→ DATA EXTRACT:
---

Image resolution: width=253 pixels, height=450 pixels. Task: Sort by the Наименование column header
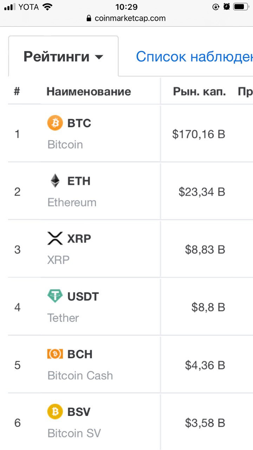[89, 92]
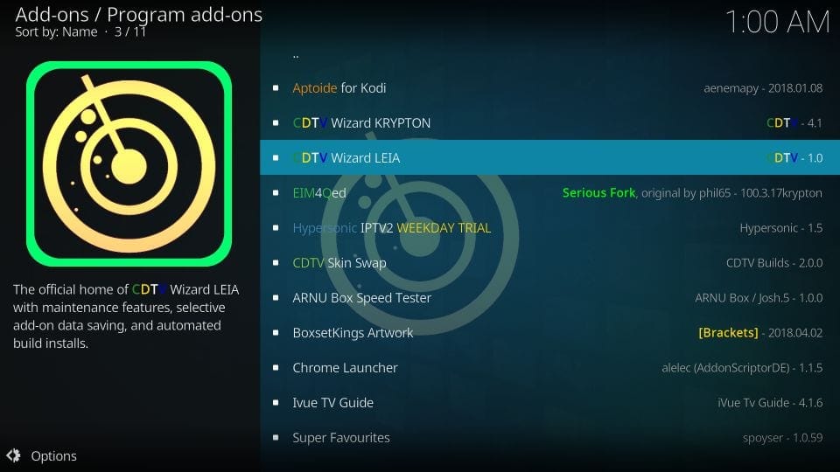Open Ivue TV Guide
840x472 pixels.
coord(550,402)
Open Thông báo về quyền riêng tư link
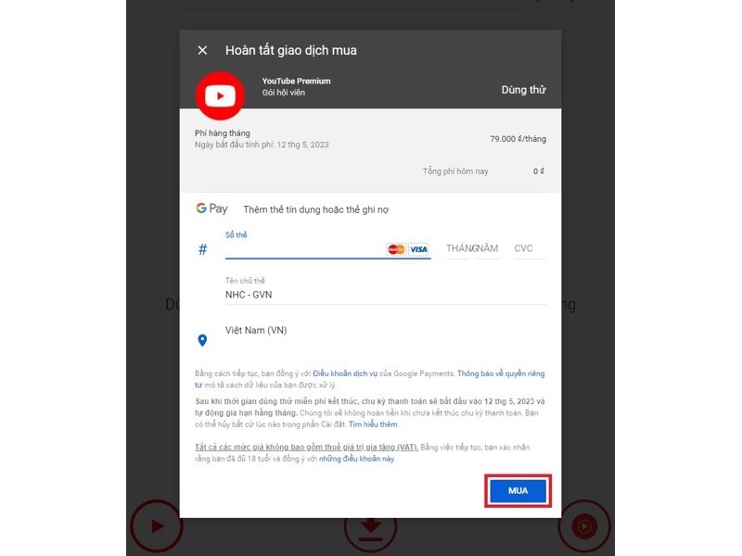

---

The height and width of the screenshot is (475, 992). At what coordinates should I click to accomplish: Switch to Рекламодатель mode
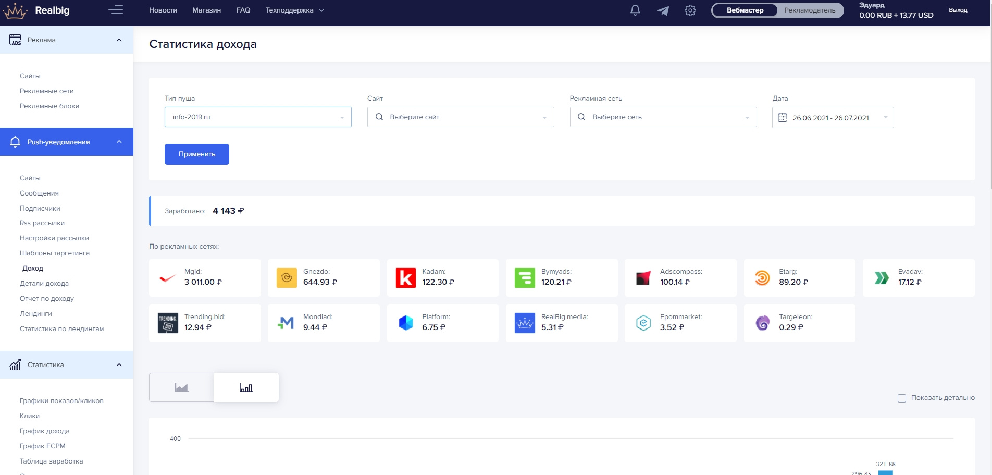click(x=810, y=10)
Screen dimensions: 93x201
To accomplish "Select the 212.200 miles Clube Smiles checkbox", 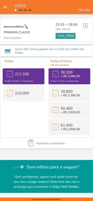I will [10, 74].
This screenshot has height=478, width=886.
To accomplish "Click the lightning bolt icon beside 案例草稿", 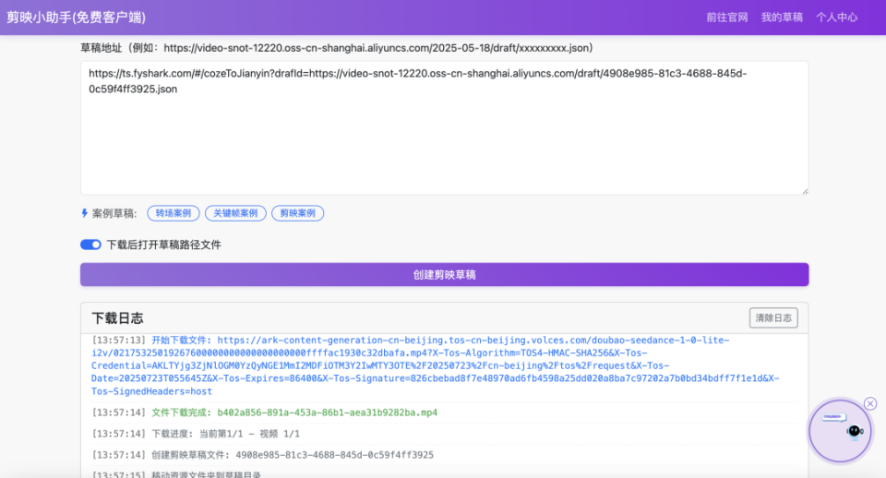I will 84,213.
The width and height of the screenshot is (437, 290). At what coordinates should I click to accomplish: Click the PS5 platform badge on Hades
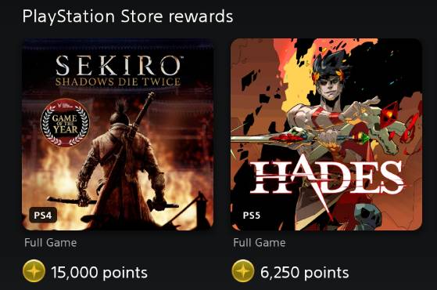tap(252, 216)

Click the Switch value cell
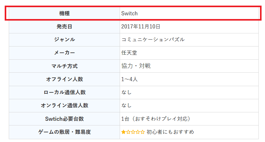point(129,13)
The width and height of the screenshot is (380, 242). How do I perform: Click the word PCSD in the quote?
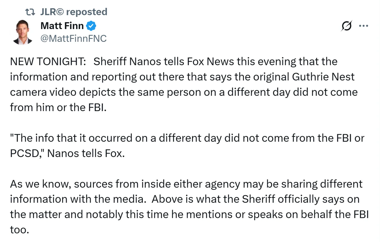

---

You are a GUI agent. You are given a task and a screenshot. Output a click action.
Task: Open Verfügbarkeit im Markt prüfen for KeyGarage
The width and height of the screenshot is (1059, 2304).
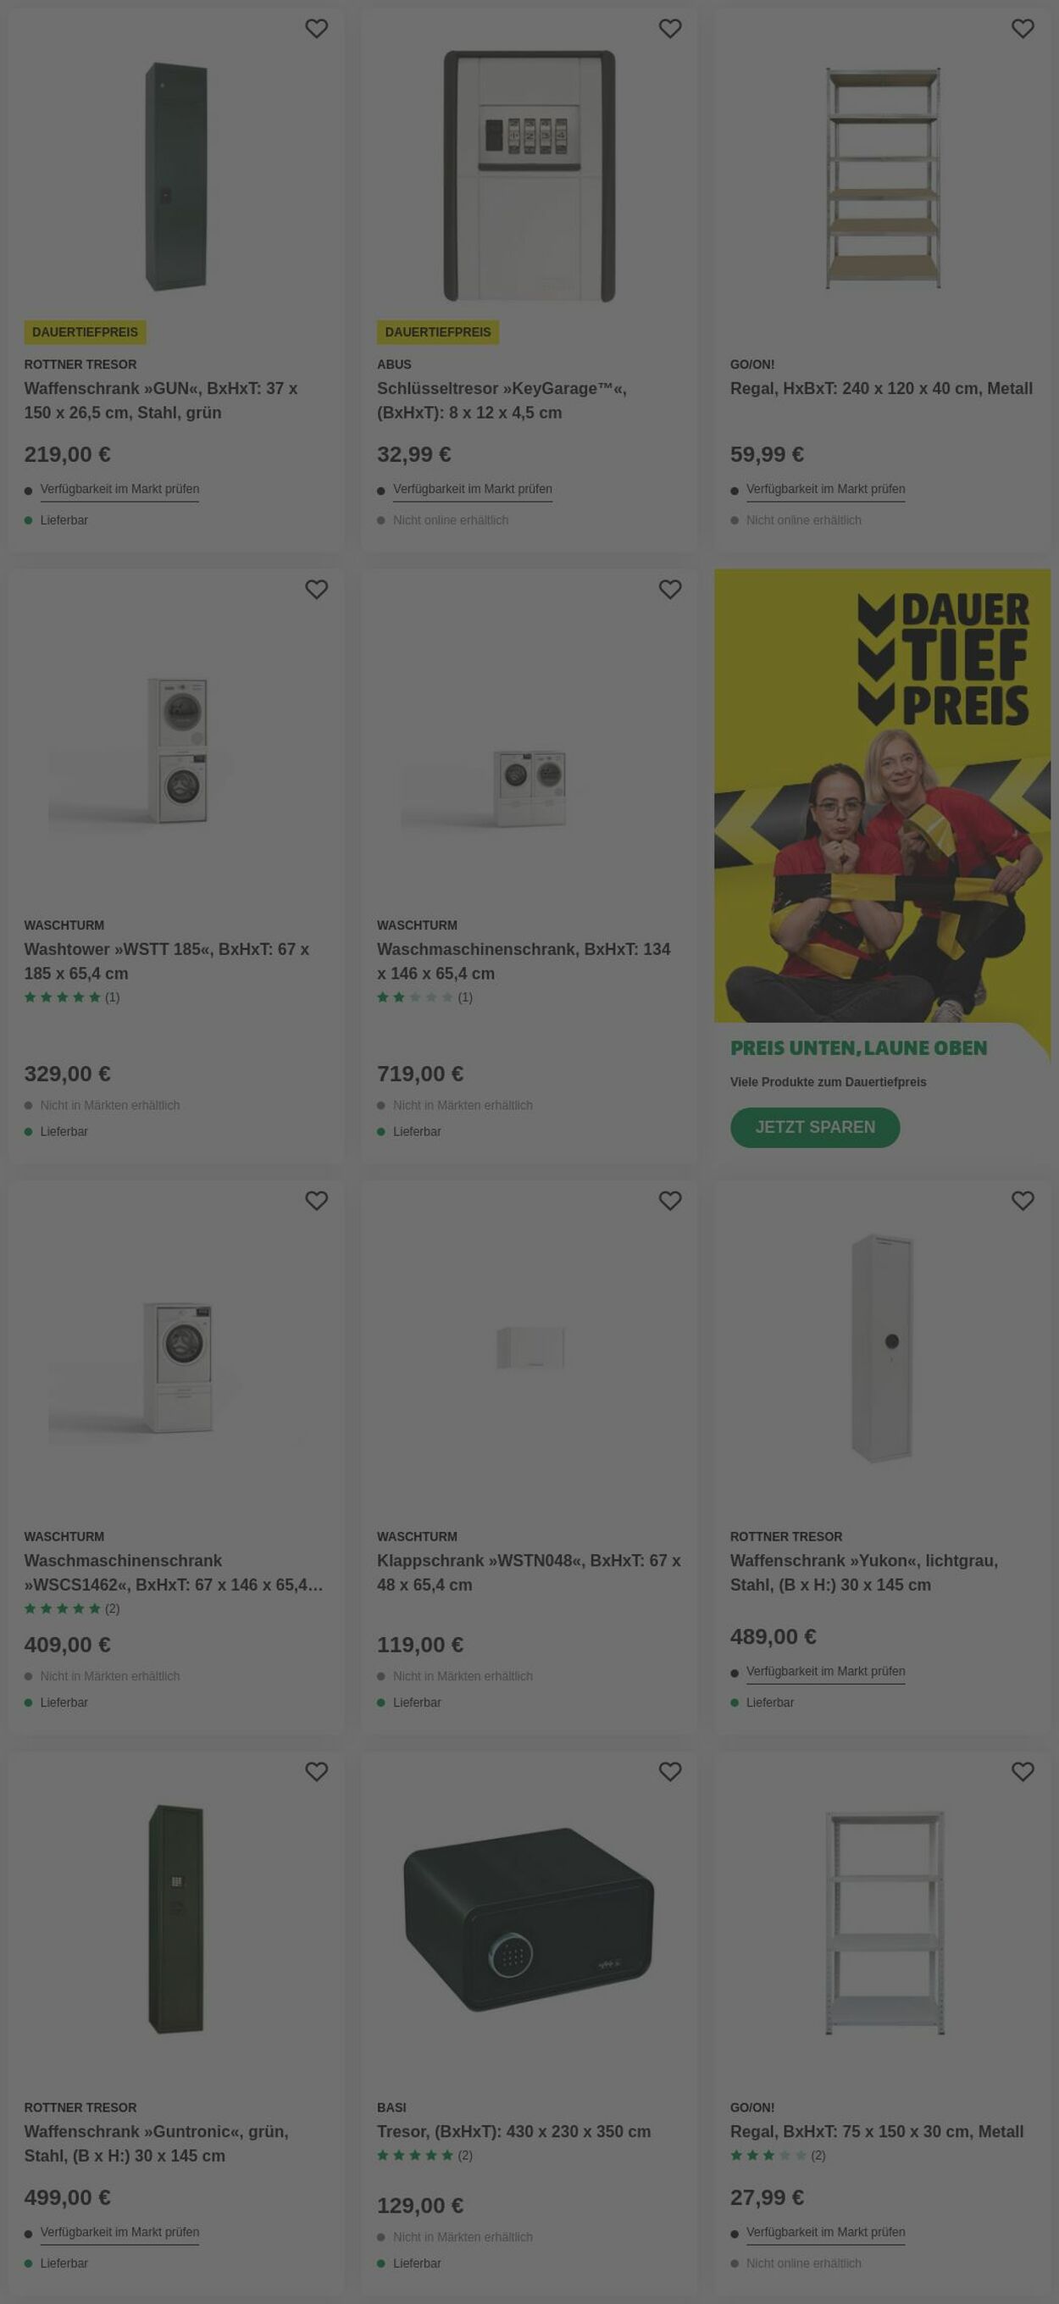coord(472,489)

---

→ WHAT TO PRODUCE:
For this exercise, set down the lines in the entries above from the one with "Click the Switch value cell" through the one with "The width and height of the screenshot is (380, 242)." exactly as written, without any pictures.

→ REPLY:
Click the Switch value cell
point(129,13)
The width and height of the screenshot is (380, 242). How do I perform: Click the word PCSD in the quote?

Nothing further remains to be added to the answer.